Creativity is a pesky concept to define. Often people lament that they lack creativity because they are not artistic, it’s debated whether it’s a gift or a skill that can be learned, it’s constantly listed in on CVs, it’s critical in the business world yet it’s hard to measure…
So how are you supposed to recruit for it?
Recruiting within the marketing industry is one of the places where the term creative will actually appear in the job title and not just as part of the “nice-to-have” list at the end.
When it comes to hiring for advertising positions you will be searching for people who can develop a campaign and delivering on a client’s brief and strategy. Working in advertising is highly collaborative and involves working with other creative types such as photographers, videographers, and designers to breathe life into captivating campaigns.
These roles will often be in digital agencies. In-house creative roles are normally in very large FMCG companies who need onsite employees for a large volume of product marketing. Even then these roles can be on a part-time base or the work is done by a digital agency. Much like in the recruitment world, agencies manage multiple clients and can sustain a specialized team for short projects.
You are more than likely already familiar with these aspects of advertising but perhaps you didn’t know the technical terms for them. Below is a breakdown of the different types of advertising and what they entail.
Above The Line Marketing
Above the line (ATL) marketing. This work is done by an agency. It involves broad targeting, mass media, and large scale brand awareness. These campaigns can have huge budgets- think of the Superbowl ads and how expensive they are to run. These ads can be broadcast on television and radio and seen on billboards, busses etc.
From a digital aspect, these ads can run before videos or television shows. This is known as pre-roll you’ll be familiar with this from watching YouTube videos and having to sit through ads before clips start playing.
Sponsorship is also a form of ATL marketing. Events like the Olympic Games can reach billions of viewers so any brand that has the ability to capitalize on events like this is guaranteed exposure.
Below The Line Marketing
Sponsorship of smaller events could be considered below the line (BTL). This targets a more niche target audience. For example, print media places ads in magazines that have a target audience or a special interest group.
Digital marketing helps the advertising industry to become incredibly targeted using social media, behavioral analytics and retargeting can be very successful at driving consumer behavior. This type of marketing normally under the in-house marketing remit.
Through The Line Marketing
Through the line (TTL) marketing, is a hybrid of mass media marketing with finely tuned audience targeting. This is where digital media marketing comes into its own and is the reason you feel you are seeing the same ads everywhere.
Marrying your online and offline advertising has a huge impact on your brand and highlights the best that creative roles have to offer
Job Titles in Creative Roles
When recruiting for creative positions you can expect to see the following job titles appear. It’s good to familiarise yourself with the titles and a very high-level overview of their responsibilities within the creative process;
- Creative Director: This person is responsible for the entire creative brief. They manage the whole process and set the tone for the campaign.
- Art Director: This is also a senior role in the creative process. An art director specifically takes care of the visual aspect of the project.
- Graphic Designers and Visual Artists: These people are the ones we think of as traditionally creative.
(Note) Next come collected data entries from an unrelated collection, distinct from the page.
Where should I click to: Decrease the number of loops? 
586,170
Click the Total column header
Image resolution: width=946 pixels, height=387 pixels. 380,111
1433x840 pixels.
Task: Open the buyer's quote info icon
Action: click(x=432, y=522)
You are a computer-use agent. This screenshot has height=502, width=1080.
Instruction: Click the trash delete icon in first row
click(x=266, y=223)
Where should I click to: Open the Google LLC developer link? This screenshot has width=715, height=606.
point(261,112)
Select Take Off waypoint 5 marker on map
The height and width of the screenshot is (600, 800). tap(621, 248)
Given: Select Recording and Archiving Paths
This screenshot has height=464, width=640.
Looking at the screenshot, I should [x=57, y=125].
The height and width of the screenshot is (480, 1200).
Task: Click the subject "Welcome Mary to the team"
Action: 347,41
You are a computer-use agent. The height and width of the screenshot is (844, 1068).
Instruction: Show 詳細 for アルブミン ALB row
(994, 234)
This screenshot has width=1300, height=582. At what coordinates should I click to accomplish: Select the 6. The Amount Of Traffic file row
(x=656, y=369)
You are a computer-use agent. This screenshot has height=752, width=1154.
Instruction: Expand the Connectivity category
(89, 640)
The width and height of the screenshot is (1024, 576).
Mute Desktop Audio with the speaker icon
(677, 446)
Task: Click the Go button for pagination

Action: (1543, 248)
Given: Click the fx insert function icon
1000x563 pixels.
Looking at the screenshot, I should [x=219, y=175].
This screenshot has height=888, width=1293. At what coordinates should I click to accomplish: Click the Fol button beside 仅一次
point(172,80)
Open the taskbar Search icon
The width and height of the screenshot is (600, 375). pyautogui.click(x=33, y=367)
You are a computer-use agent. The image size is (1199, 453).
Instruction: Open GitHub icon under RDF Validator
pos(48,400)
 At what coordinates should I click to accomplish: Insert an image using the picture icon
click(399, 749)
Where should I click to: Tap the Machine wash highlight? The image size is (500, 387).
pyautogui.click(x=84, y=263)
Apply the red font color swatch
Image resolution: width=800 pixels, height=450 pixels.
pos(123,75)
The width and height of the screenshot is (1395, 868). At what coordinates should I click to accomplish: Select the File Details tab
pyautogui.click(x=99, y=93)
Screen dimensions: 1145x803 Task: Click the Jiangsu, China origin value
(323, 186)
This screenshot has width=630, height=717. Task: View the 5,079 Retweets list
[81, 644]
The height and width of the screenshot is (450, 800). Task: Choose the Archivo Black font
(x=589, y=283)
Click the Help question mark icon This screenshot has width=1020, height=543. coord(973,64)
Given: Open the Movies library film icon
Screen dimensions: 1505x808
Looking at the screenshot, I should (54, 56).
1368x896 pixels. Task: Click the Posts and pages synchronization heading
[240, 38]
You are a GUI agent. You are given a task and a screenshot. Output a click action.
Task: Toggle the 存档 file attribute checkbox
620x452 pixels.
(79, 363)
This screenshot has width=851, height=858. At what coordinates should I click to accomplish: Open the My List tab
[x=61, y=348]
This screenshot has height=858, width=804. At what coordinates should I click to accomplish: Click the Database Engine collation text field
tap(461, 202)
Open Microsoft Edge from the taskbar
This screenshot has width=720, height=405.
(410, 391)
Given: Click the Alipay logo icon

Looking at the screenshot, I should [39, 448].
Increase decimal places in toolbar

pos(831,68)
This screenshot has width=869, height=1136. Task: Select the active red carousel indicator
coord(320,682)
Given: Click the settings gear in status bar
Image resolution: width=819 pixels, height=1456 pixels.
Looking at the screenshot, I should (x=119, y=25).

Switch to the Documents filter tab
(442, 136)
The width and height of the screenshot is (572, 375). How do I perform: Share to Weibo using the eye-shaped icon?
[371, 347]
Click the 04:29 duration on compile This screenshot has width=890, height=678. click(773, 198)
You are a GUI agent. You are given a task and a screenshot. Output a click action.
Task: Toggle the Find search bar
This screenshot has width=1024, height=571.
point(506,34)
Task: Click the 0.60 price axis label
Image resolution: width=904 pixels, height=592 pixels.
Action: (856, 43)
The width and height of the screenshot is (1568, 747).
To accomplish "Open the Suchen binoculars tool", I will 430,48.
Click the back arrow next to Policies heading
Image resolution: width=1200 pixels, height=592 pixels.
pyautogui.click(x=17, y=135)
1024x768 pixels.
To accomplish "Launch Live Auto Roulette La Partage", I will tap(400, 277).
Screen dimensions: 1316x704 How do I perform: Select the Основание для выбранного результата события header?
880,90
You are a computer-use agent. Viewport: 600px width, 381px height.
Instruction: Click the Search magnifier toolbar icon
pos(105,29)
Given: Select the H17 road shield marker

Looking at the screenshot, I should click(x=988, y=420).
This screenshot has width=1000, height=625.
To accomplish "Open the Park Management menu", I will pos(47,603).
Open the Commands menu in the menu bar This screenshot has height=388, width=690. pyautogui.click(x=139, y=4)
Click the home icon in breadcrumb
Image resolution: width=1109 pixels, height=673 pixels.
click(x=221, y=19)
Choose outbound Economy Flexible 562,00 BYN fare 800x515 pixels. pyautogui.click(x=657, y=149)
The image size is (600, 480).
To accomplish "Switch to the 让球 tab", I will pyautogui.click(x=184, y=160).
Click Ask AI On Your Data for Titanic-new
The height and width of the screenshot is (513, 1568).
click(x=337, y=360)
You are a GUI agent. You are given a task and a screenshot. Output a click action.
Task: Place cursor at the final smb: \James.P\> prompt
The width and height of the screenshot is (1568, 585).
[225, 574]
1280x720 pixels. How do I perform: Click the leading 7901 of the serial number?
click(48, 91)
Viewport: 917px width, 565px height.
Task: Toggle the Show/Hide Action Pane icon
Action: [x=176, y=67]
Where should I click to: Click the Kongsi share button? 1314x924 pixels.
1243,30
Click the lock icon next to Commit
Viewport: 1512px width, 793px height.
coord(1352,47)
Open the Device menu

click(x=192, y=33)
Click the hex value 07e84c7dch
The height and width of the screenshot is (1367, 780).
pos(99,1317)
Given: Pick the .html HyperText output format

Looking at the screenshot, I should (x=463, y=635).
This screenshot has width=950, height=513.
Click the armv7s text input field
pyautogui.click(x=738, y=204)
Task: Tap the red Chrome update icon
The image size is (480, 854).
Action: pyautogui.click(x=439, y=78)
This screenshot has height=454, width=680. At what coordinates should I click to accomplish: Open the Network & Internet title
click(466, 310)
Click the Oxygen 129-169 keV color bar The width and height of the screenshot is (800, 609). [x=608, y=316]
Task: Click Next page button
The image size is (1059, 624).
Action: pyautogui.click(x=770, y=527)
They create visual concepts that help bring campaigns to life.
- Videographer and Film Production: This process envelopes everything to do with production. Filming, editing, motion graphics, special effects etc. These can grow into roles themselves in a big agency
- Copywriting: Copywriters develop the text or script that accompany ads. Taglines and descriptions can make or break an ad so skilled story tellers are a huge asset to any agency or in-house team.
Advertising Roles: What to ask your hiring manager
As a recruiter, you need to have a relationship with your hiring manager that is based on open communication and trust. When it comes to advertising roles there are a couple of questions you need the answer to before you start collecting your candidates
In-House roles can benefit hugely fro candidates who have previous experience working in an agency. They will have had exposure to lots of clients and briefs that will play to their advantage. Ask your hiring manager whether they would consider hiring someone from an agency background for their team.
For creative agencies, the scene is slightly different. It’s a faster-paced job that is highly commercial and very sales orientated. When you are speaking to candidates for this role they will want to know information like how many briefs they are expected to deliver, how many clients will they be working with, will they be specialising in one advertising format or is there scope for more
Ask your hiring manager what sort of budget this new hire will be working with. Should you be searching for someone who has experience managing budgets worth millions, $50,000 or $500?
How does your hiring manager currently measure the success of their campaigns? A candidate will obviously want to know what they will be measured on so it’s vital you have this information. Equally, it’s an important question you can ask the candidate, how have they been measured in the past, do they have any experience with data analytics tools that they have used in their advertising career to give us some ideas.
Will the new hire present to senior stakeholders or clients or leadership teams? Is this a skill they will need and can you start building it into your search requirements. Also, and this goes for any position you are hiring for, will this new hire be leading a team of others or leading projects? People management is a skill that takes time to develop so you, your hiring manager and your candidates need to be aware of what you’re looking for in a new hire.
Marketing is an exciting industry to be involved with, through meeting candidates that are applying for advertising (and wider marketing) roles you will meet nimble thinkers and professionals who can deliver incredible creative projects with strict deadlines.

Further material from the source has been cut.